■ PROMPT ■
For the records below, count the lines containing the word "will" and reply with the number alone.

■ ENTRIES SHOWN ■
-------

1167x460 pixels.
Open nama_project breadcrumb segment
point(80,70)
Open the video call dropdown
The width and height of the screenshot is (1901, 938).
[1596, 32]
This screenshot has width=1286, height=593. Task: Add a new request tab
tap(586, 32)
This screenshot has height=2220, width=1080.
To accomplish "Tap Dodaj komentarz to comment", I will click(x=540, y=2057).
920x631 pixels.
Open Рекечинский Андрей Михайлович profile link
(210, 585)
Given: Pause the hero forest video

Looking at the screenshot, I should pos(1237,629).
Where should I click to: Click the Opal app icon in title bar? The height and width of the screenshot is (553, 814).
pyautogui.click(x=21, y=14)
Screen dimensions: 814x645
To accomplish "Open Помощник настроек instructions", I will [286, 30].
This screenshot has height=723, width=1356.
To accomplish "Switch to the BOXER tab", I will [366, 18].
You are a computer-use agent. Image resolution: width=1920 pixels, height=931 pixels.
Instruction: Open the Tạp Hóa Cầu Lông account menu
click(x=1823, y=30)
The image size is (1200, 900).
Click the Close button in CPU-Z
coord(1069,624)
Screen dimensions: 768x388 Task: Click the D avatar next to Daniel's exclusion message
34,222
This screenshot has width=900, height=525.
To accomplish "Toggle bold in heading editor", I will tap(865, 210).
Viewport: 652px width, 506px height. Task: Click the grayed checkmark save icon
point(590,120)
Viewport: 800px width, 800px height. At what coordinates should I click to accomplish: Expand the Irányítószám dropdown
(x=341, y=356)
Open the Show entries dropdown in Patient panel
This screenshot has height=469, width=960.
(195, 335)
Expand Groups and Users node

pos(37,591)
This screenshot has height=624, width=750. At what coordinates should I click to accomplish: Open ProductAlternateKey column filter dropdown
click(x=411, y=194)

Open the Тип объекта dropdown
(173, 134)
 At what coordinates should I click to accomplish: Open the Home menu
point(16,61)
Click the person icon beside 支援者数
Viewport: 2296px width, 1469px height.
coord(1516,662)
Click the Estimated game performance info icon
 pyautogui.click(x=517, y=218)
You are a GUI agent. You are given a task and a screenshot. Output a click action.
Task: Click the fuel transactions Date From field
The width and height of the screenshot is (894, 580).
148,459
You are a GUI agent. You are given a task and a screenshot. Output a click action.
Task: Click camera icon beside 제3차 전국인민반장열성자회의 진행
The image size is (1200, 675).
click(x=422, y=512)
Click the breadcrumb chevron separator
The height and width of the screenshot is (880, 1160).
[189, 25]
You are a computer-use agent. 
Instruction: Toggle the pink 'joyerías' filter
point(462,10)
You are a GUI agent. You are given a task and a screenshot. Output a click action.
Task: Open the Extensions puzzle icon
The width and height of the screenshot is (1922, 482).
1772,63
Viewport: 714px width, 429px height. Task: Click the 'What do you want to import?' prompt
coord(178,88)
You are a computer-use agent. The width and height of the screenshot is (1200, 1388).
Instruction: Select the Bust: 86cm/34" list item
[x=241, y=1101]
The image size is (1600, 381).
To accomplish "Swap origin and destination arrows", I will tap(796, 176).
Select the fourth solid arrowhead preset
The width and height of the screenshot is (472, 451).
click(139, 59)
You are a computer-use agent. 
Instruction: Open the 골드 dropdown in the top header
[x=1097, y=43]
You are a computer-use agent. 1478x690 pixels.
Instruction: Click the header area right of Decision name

-------

■ RESPONSE TO THIS TASK ■
5